Ann and I ended up sitting beside one another, both of us dazed once more by the force of the incoming tide, uncomfortable on our butts, just like our Air Canada Rouge flight. ‘Are you okay?’ ‘I think so.’ ‘Was that the seventh wave, the big one?’ ‘Who knows? When do you start counting?’ ‘Is it safe to get out of here?’ ‘Yeah, we’ll just get up and back away after this one. Incoming!’

Bob Dylan wrote and recorded a beautiful song called ‘Every Grain of Sand’ which appeared on 1985’s Shot of Love: ‘I can see the Master’s hand in every leaf that trembles, in every grain of sand.’ When I hear it I’m reminded of my grade school Catholic catechism; when I listen to it I’m almost tempted to believe in God again.

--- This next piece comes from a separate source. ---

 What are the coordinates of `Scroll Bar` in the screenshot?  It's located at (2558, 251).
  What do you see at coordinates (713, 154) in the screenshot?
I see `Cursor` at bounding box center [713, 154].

That morning in the high surf the Master had had his hands all over us. The fine, fine particles of sand were in my nose and in my ears. If I wasn’t circumcised the clean up would have been a painstakingly delicate procedure. When Ann removed her one-piece suit in the shower back at our rented condo, her entire torso was encrusted, panko bread crumbs, coconut shrimp. No injuries, no damage, no scars, just millions of gritty reminders of a pair of scary moments for a couple who have grown to rely upon one another. We felt beaten up. We felt relieved. Fear is one incredible cardiovascular workout.